Tasks to perform:
[1] In the mailing-list post about rotating rolls in a rollout, what is the average number of fixed points of a uniformly chosen random permutation?
[2] Express the entries that open with the line containing "Viewport: 897px width, 440px" and close with the line containing "pyautogui.click(x=135, y=214)" as a two-column CSV with the columns instruction and click, one row per entry, each value in one quoted field with line breaks turned into spaces. Leave the pictures out.

Re: [Bug-gnubg] Rotating rolls in rollout

[Douglas Zare]

Quoting Jim Segrave <address@hidden>:

> On Fri 04 Oct 2002 (15:19 +0200), address@hidden wrote:
> > That is not a good randomization strategy. You should do
> > 
> > For i = 0 to 1295
> >  create random j between i and 1295
> >  swap array[i] and array[j]
> > Next
> > 
> > Then by a simple proof by induction, the array is as random as your random
> 
> > numbers.
> 
> I suspect both methods will produce similar levels of randomisation. I
> can't see that there is an inherent advantage of one over the
> other. Do you have reason to think differently? I'm not trying to be
> defensive, I'm just curious.

Yes, this is a well-known issue, and what Nis proposes is the standard 
solution. Among the ways to see that yours does not work, count the average 
number of elements that remain in their initial positions by your method. You 
should get several hundred, meaning at least that many fixed points of the 
permutation. (There is a small additional chance that something will be moved 
multiple times and end up in the original position.) The average number of 
fixed points of a uniformly chosen random permutation is 1.
 
> > This does not, however, provide the maximum stratification if the number of
> 
> > trials is not a multiple of 1296.

Data shown:
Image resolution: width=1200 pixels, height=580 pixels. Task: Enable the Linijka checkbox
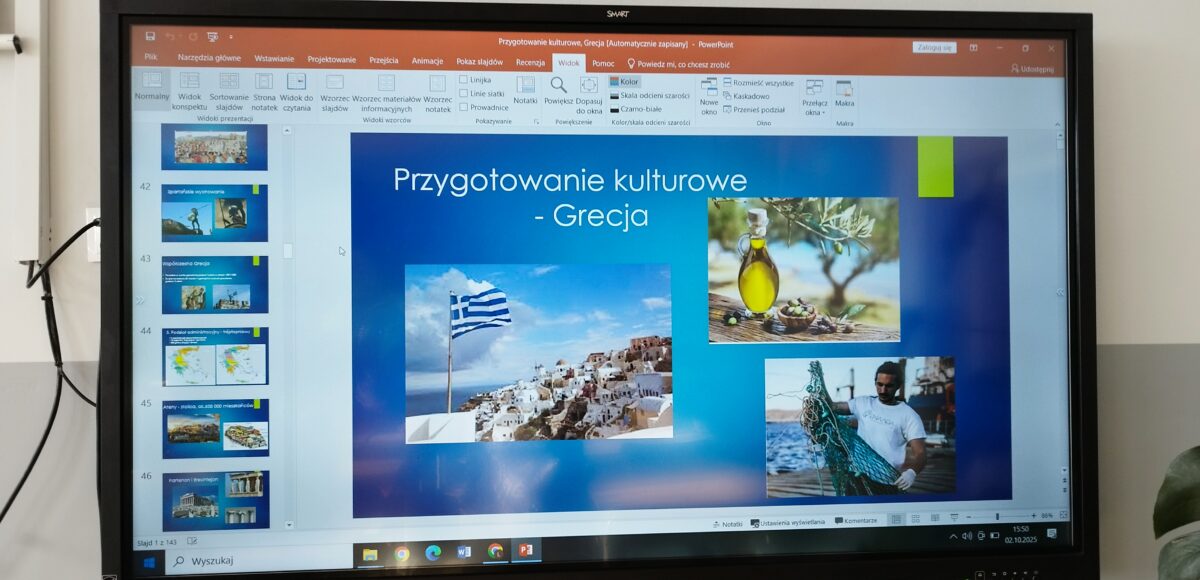coord(464,80)
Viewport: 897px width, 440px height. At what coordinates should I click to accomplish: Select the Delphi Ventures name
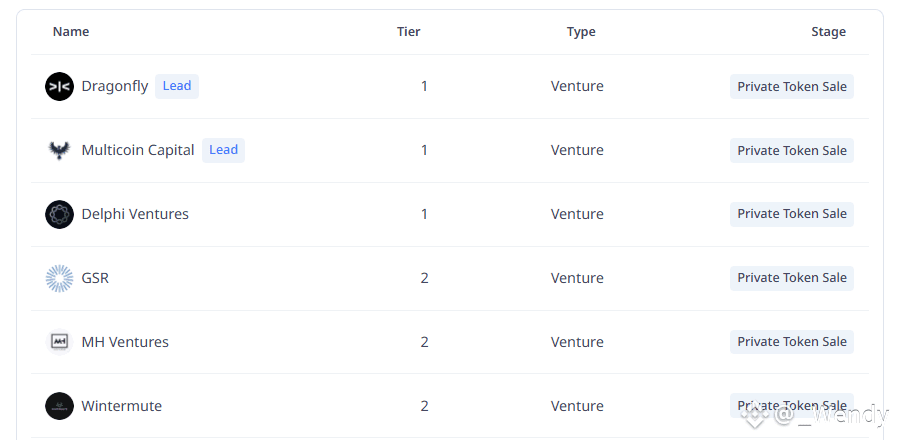pyautogui.click(x=135, y=214)
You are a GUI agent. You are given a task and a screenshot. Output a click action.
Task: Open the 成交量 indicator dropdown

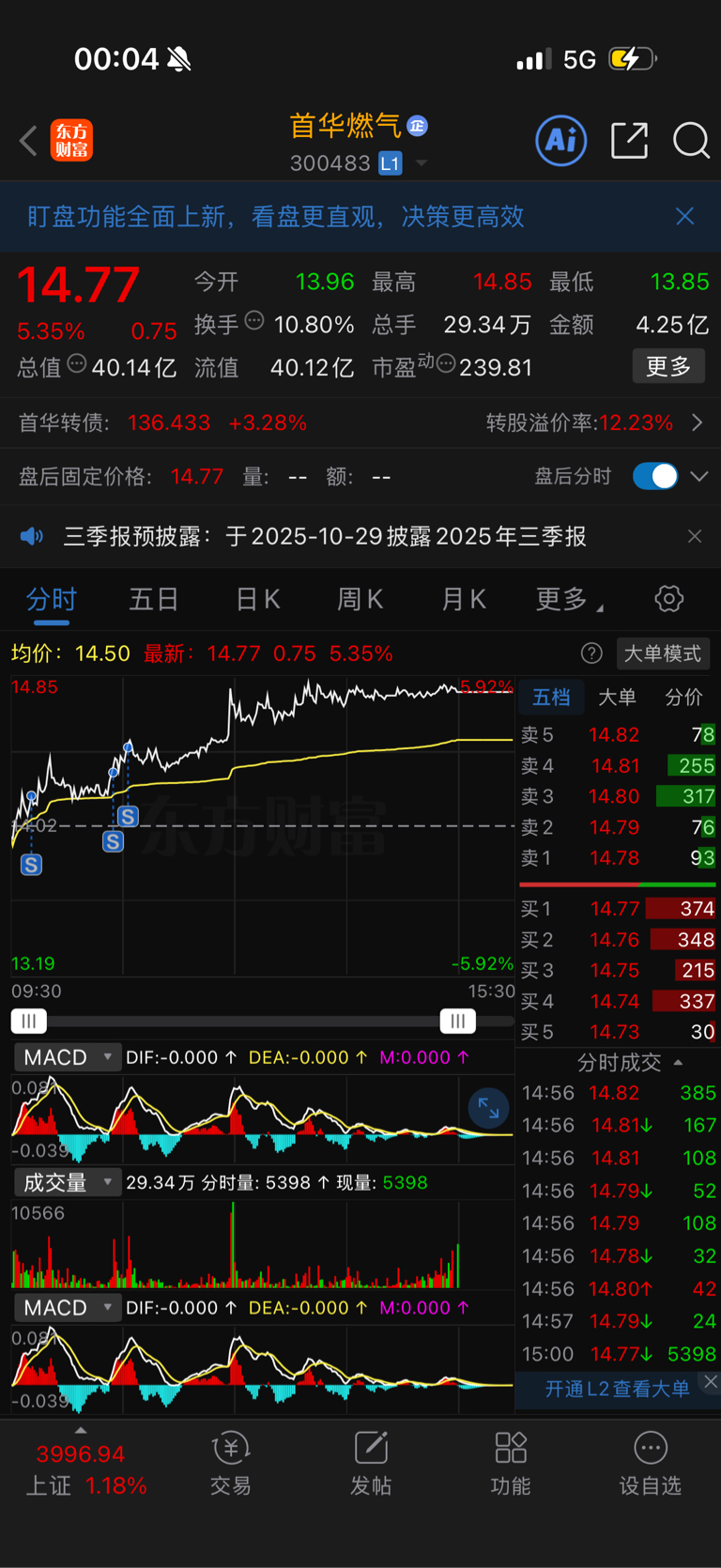tap(67, 1182)
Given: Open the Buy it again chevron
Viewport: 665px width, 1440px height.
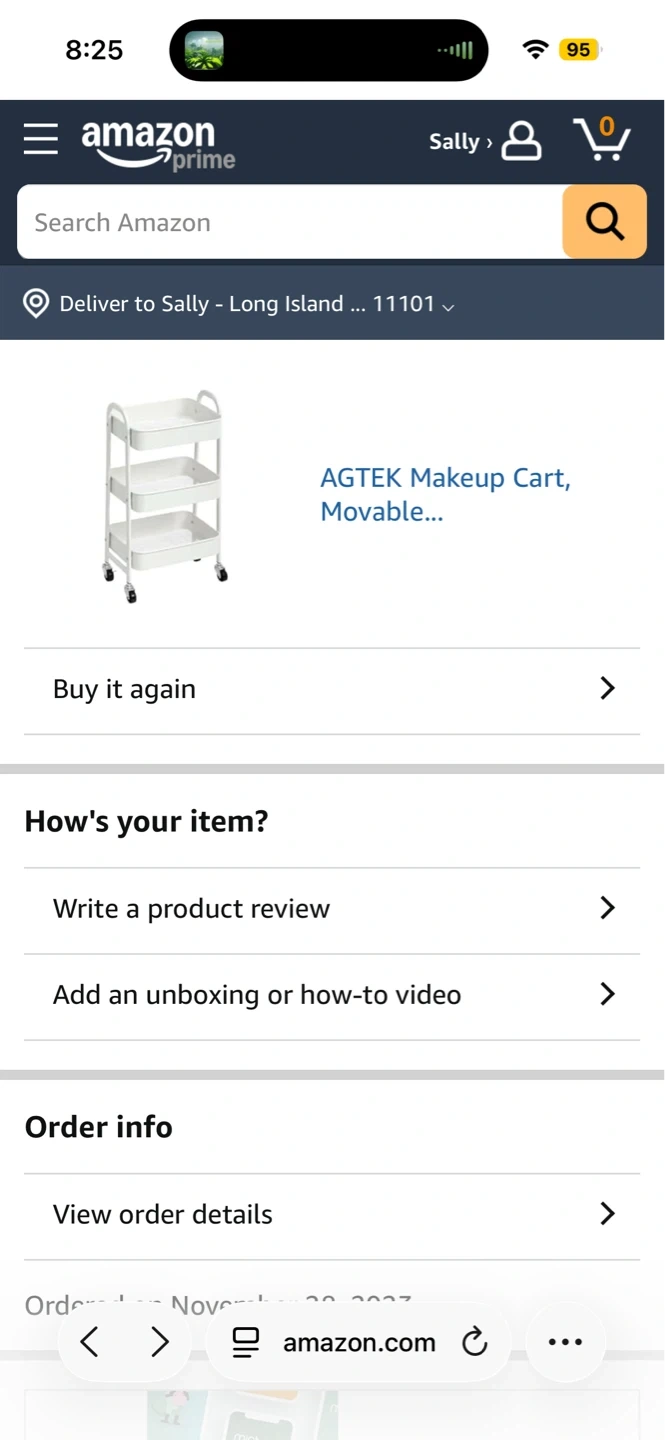Looking at the screenshot, I should 607,688.
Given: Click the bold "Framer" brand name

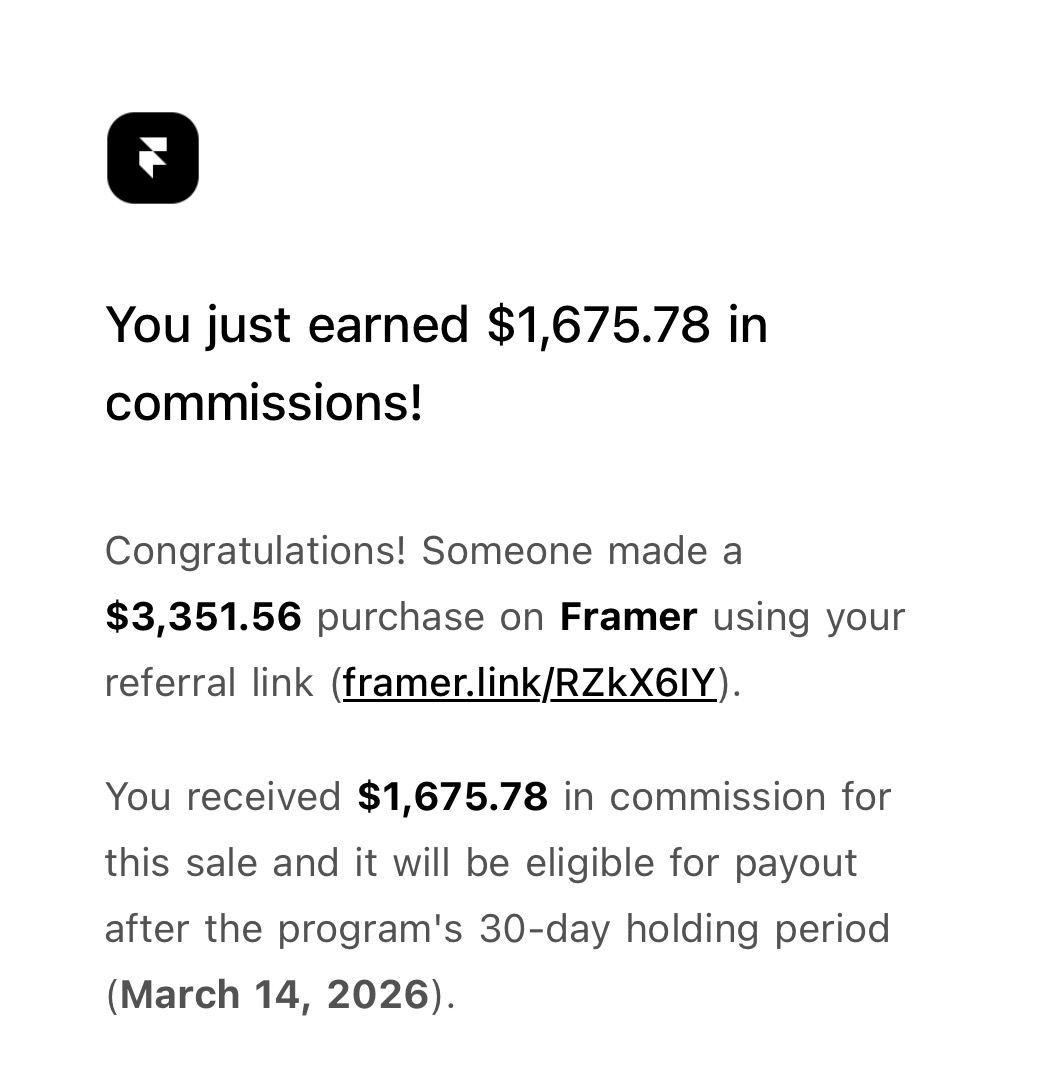Looking at the screenshot, I should pyautogui.click(x=628, y=617).
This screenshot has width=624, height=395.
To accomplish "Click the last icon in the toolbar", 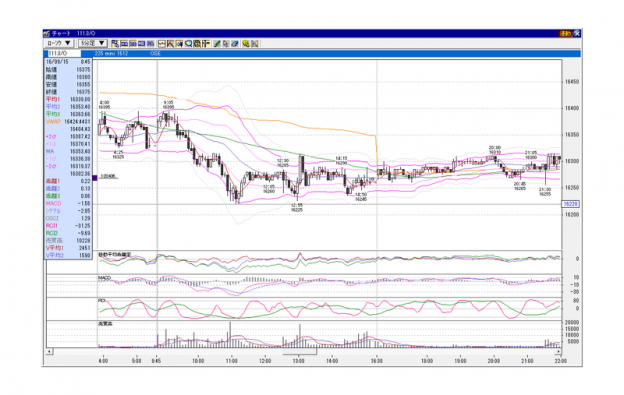I will pos(255,44).
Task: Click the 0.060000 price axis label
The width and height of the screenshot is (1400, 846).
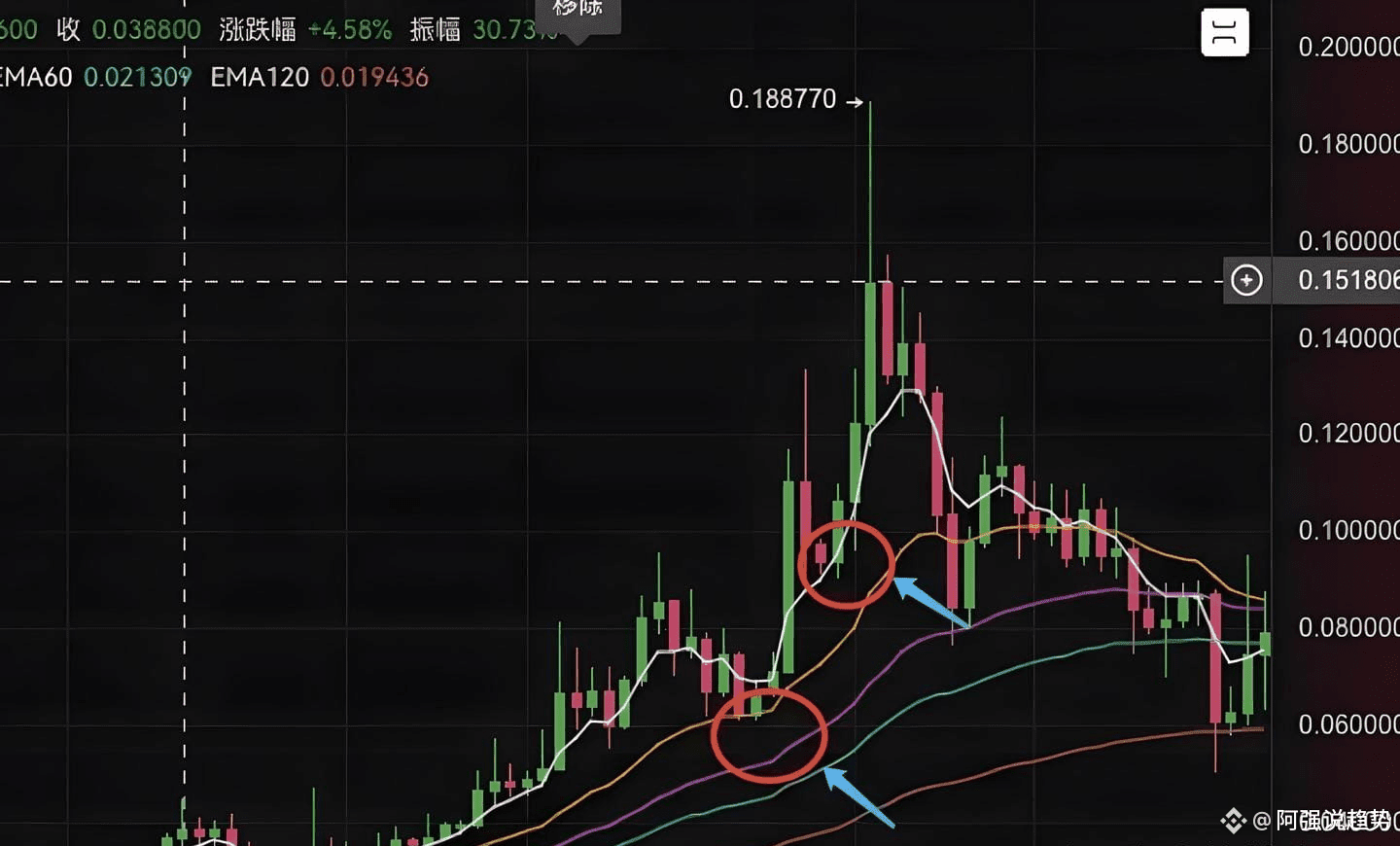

Solution set:
[1] 1

[2]
instruction,click
"Viewport: 897px width, 440px height. At what coordinates should I click to accomplish: Select the Delphi Ventures name","pyautogui.click(x=135, y=214)"